Minnesota Timberwolves Rumors: Wolves trying to land Tyrese Haliburton

Tyrese Haliburton of the Iowa State Cyclones. (Photo by David Purdy/Getty Images)
Tyrese Haliburton of the Iowa State Cyclones. (Photo by David Purdy/Getty Images) /

Rumors are swirling that the Minnesota Timberwolves are doing what they can to select Tyrese Haliburton in the 2020 NBA Draft.

Much has been made about whom the Minnesota Timberwolves will draft with the No. 1 pick, and for good reason.

Will the Wolves draft LaMelo Ball, despite redundancies with D’Angelo Russell? Or will they take Anthony Edwards, a theoretically perfect fit with the roster but a player with serious flaws? Might they surprise everyone and draft 7-footer James Wiseman to pair with Karl-Anthony Towns as a sort of modern-day Twin Towers?

Among trade-back targets, the most popular names mentioned have been Dayton’s Obi Toppin, a dream offensive fit next to Towns in the frontcourt, and Devin Vassell, the best 3-and-D prospect in this year’s class.

But a name that has gotten a lot of attention recently is that of Iowa State’s Tyrese Haliburton.

The Minnesota Timberwolves may be scheming to land Tyrese Haliburton

Haliburton is a 6-foot-5 guard with an impressive 6-foot-8 wingspan. He’s a solid two-way player who would immediately improve the Wolves’ defense with his length and intelligence and add an intriguing element of playmaking on the offensive end of the floor.

Modest athleticism and a perceived cap on Haliburton’s ceiling are to blame for him not getting consistent steam in the top three the draft, but there’s been plenty of recent steam to suggest that he could be in play as early as pick No. 4.

If the Wolves aren’t going to take him first — and they definitely aren’t going to do that — and trade-backs have reportedly been difficult to work out to this point, how might they go about landing Haliburton?

The first credible mention of the Wolves’ interest in Haliburton came from early November, when the Midwest-based and longtime Journal Times reporter Gery Woelfel reported that the Wolves and Golden State Warriors both had “keen interest” in the Iowa State guard. Woelfel also noted that Minnesota’s front office had spoken with Haliburton  “on multiple occasions”.

The rumor received more attention this week when floated by The Ringer’s Kevin O’Connor a few days ago, along with a possible path for the Wolves to get into position to trade for Haliburton.

O’Connor again asserted the Wolves’ interest in Haliburton in the latest iteration of his mock draft. Ultimately, he mocked Haliburton the the New York Knicks at No. 8.

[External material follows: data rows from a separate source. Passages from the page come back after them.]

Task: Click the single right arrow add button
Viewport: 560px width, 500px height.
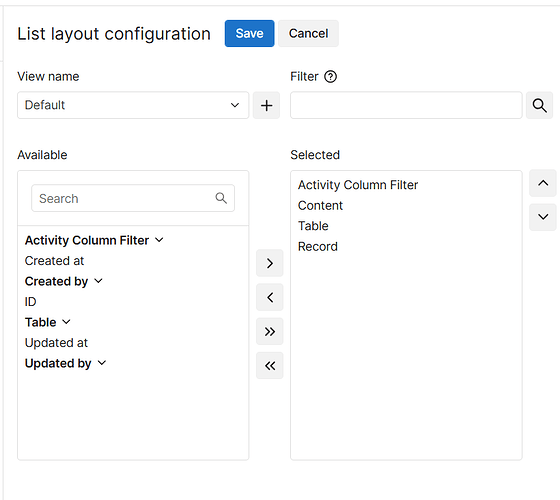Action: [270, 263]
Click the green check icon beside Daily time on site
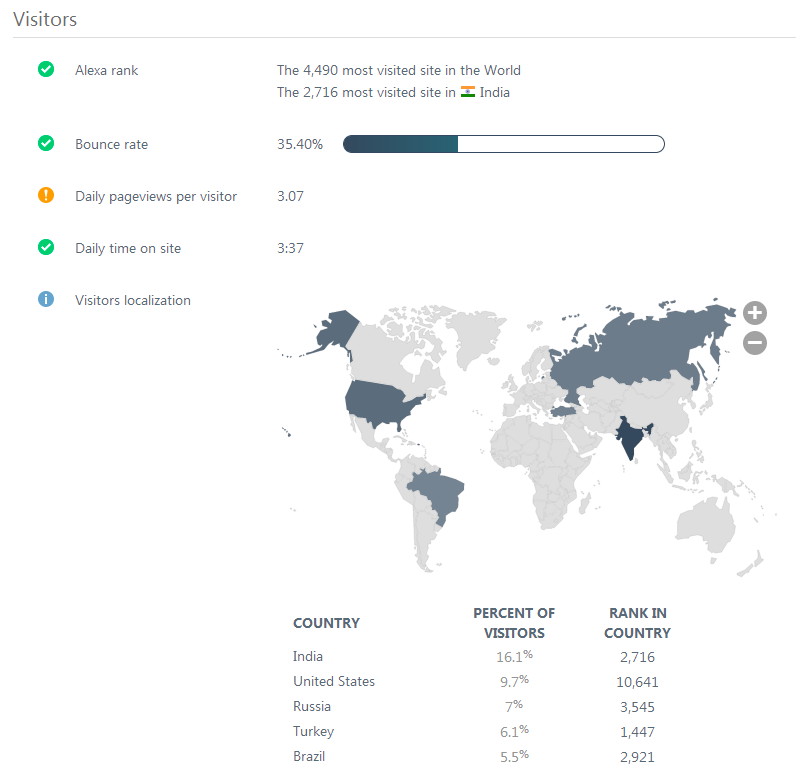 tap(46, 248)
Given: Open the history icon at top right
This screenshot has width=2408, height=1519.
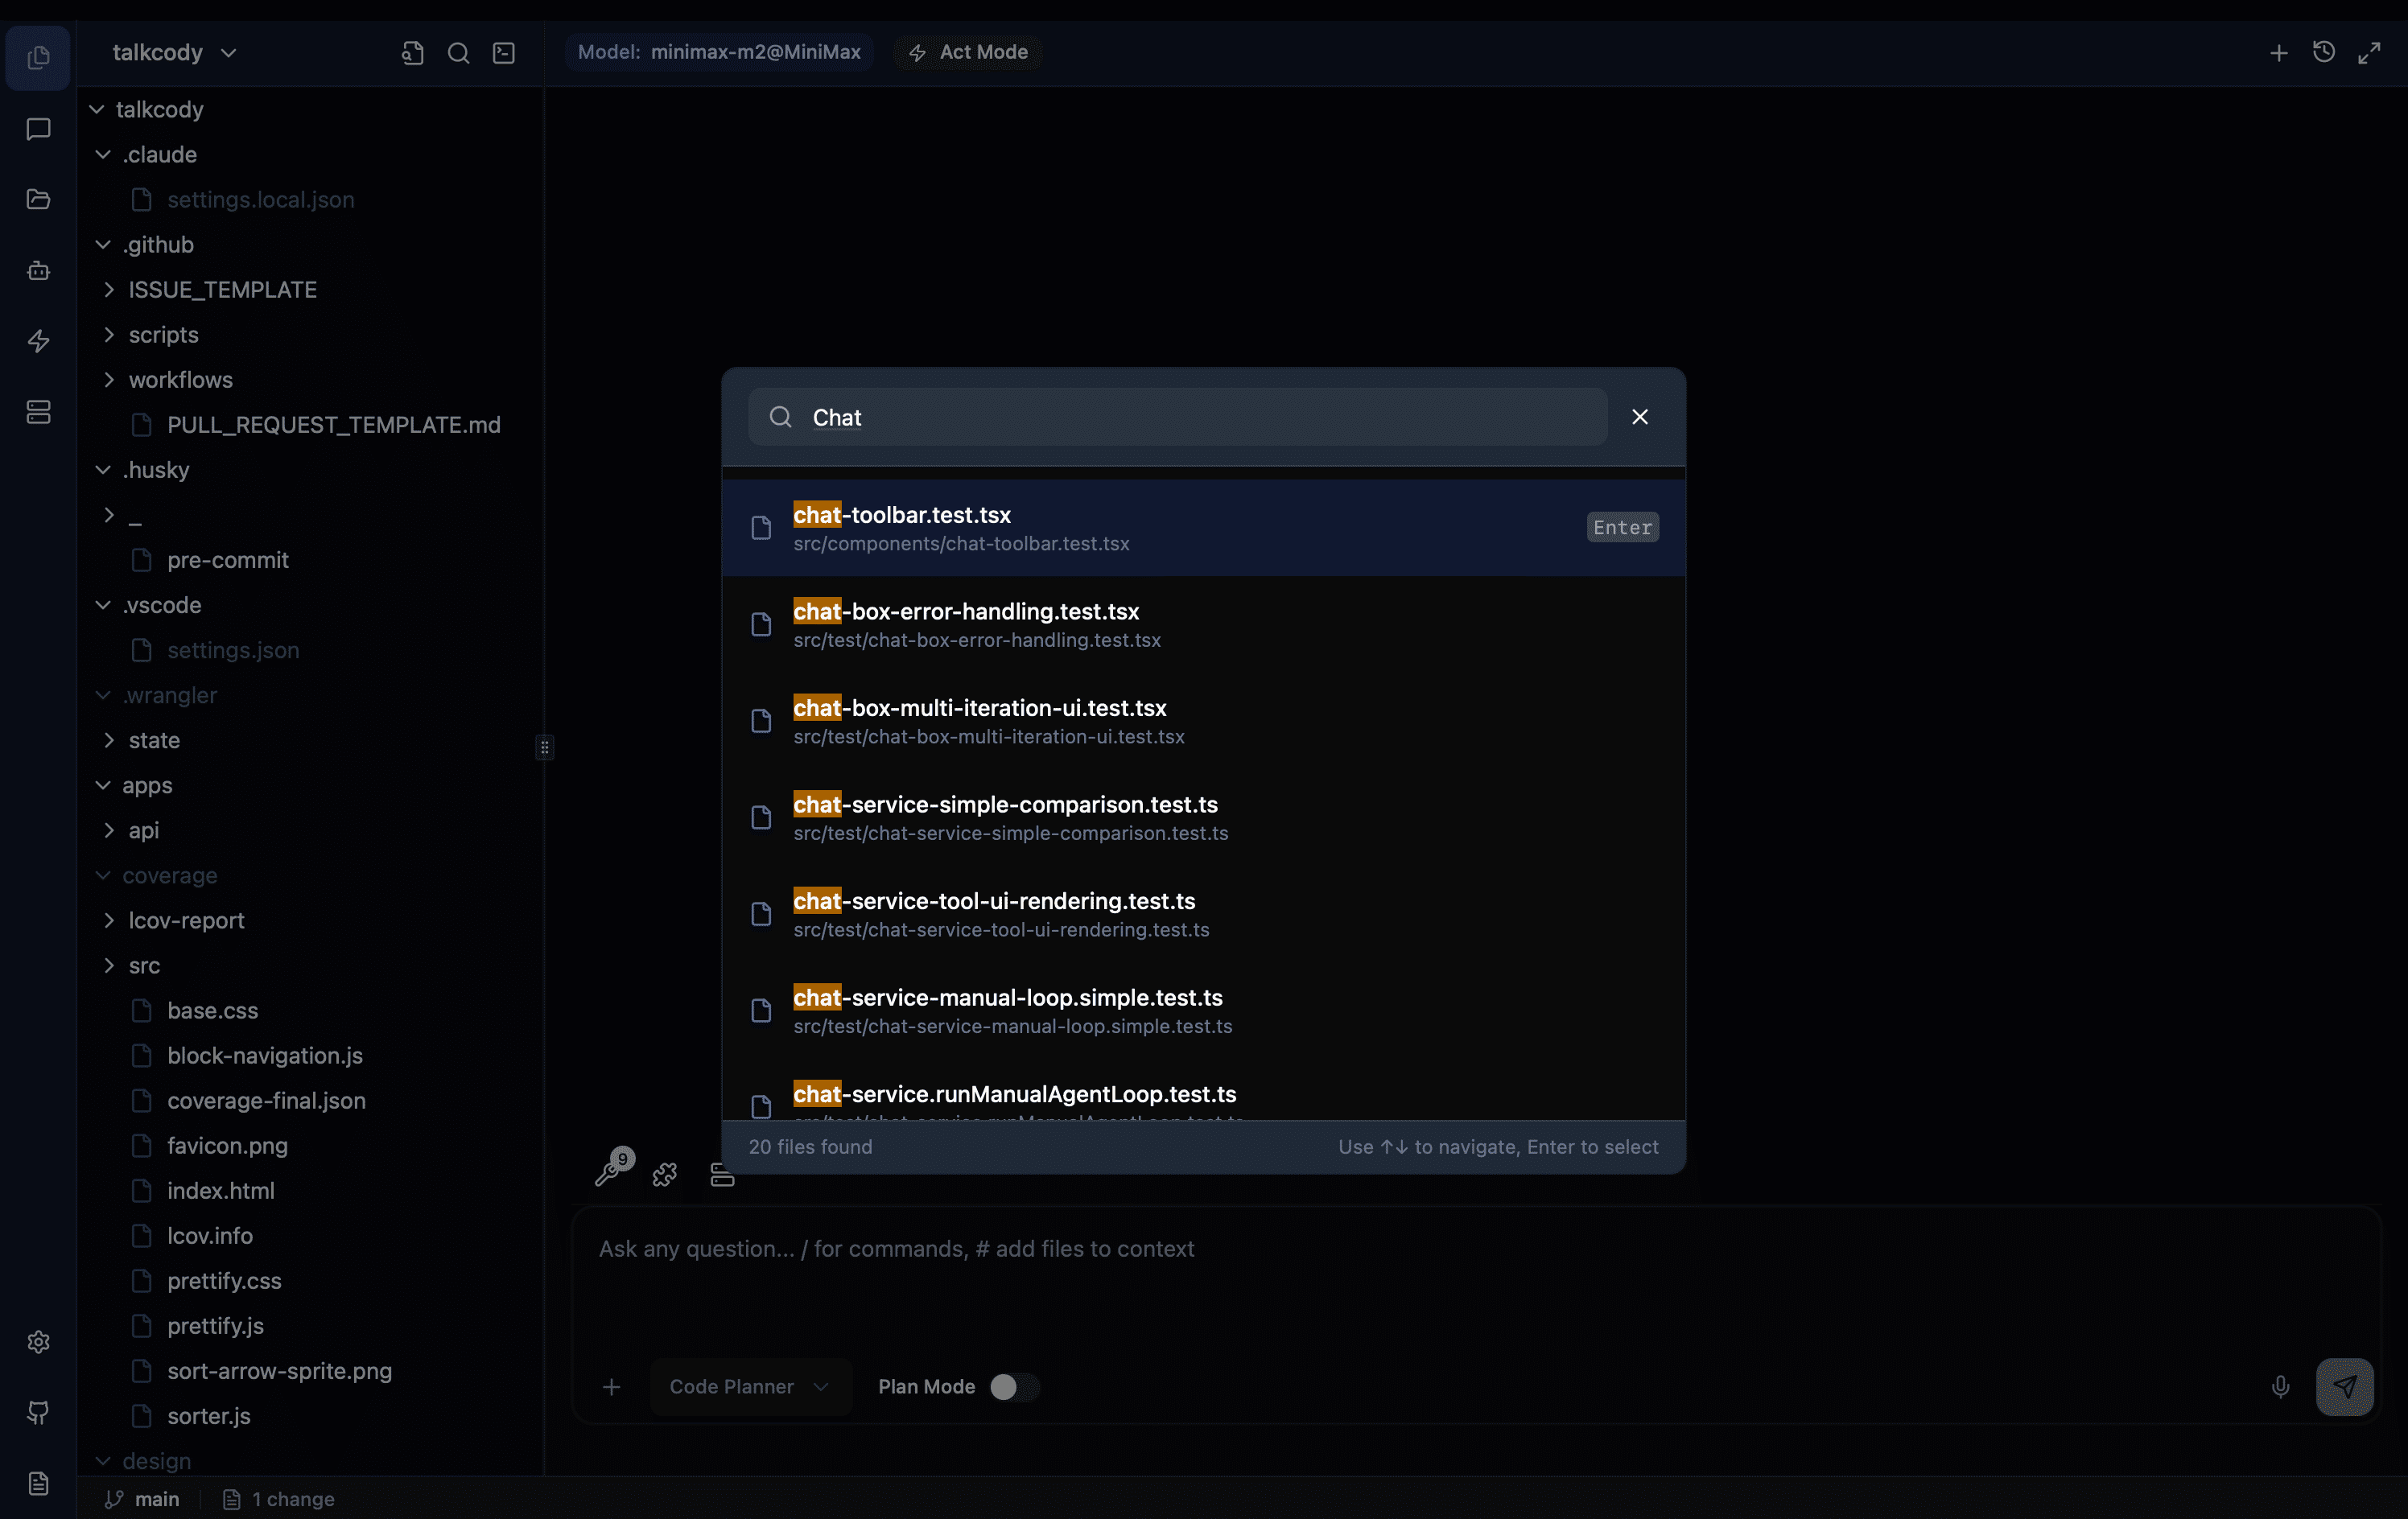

So, what about Haliburton’s fit in Minnesota? We fully profiled Haliburton’s strengths, weaknesses, and fit with the Timberwolves a couple of weeks ago, but let’s take a look at the high points.

While he’s more parts guard than an off-ball wing, Haliburton may fit perfectly as a secondary ball-handler in the Wolves’ offense. He’s a good shooter, knocking down 42.6 percent of 3-point attempts over two years in college, and he’s better off the catch than he is off the bounce.

His playmaking ability is probably top-five or six in the draft, and his understanding of where and when to pass the ball would be huge to add next to Russell in the Wolves’ backcourt.

Haliburton is a highly intelligent player, and what he would bring to the Wolves defensively would be huge.

If the Wolves were to trade Culver and the No. 17 pick to move up into the No. 6 to No. 8 range and pick Haliburton, then Haliburton would immediately be a rotational piece. Depending on what happens with restricted free agent Malik Beasley, he could even find himself as a starter.

Of course, if the Wolves keep No. 1 and draft either Ball or Edwards, then Halibuton would have a bit more competition for minutes — although he’s a much better defender than anyone the Wolves are likey to take first-overall, and that will help him get on the court.

Because of Haliburton’s high floor, it’s easy to see him as a plug-and-play contributor immediately. With both Haliburton and Okogie on the wing, the Wolves would likely only need Russell and Towns to elevate their defensive games a modest amount to have a passable defense.

According to ESPN’s Zach Lowe, the Wolves are only likely to trade Culver in package for an established star, or as part of a deal to acquire assets that then could be used to acquire a star in short order.

On the other side of things, The Athletic’s Chris Kirschner says he’s heard that the Wolves have offered Culver and the No. 17 pick to several teams in the top 10 (subscription required) in their search for another high pick, and not just Atlanta.

There’s also the possibility that the Wolves trade down from No. 1 and pick up an asset along with drafting Haliburton, which is probably Minnesota’s preference but may be difficult to pull off.

Next. One Wolves trade with every lottery team. dark

At any rate, there’s a clear target for the Wolves in the back-half of the top 10 that fans should keep an eye on. Now, the question is if (and how) Gersson Rosas and Co. can land the pick required to take him.